◆ **Exercise**
Below are records; count the lines that contain "چیتی" and give only the total.

[Dataset excerpts]
<<<<

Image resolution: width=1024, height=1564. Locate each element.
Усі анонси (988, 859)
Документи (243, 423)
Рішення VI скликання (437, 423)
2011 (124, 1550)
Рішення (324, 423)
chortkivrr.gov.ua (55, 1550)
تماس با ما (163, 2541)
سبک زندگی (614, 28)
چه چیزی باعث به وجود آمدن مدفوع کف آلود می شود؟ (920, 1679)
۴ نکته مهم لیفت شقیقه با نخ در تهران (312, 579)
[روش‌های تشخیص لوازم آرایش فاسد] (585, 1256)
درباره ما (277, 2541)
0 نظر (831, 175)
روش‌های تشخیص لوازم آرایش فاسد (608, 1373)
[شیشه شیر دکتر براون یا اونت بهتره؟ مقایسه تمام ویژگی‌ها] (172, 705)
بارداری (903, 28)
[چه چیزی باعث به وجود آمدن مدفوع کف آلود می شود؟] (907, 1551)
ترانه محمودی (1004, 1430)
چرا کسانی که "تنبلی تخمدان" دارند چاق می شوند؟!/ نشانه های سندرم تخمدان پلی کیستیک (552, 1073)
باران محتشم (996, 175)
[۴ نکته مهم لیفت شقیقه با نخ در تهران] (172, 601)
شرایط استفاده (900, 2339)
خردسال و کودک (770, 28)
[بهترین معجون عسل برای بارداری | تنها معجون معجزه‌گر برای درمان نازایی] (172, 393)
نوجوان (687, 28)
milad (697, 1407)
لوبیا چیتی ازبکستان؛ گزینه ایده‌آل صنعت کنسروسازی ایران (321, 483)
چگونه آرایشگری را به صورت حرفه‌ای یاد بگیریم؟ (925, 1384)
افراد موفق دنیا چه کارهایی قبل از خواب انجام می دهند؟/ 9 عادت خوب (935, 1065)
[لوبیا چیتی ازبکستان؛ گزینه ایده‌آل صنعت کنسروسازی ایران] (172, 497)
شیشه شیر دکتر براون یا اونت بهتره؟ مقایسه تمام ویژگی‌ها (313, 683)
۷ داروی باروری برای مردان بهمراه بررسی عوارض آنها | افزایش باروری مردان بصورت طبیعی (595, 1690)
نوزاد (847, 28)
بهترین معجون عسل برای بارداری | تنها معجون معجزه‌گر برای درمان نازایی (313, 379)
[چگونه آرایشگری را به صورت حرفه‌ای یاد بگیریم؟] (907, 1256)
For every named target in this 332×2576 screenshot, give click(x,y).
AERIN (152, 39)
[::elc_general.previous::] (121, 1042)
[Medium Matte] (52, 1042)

>>>>

◆ **Written answer**
2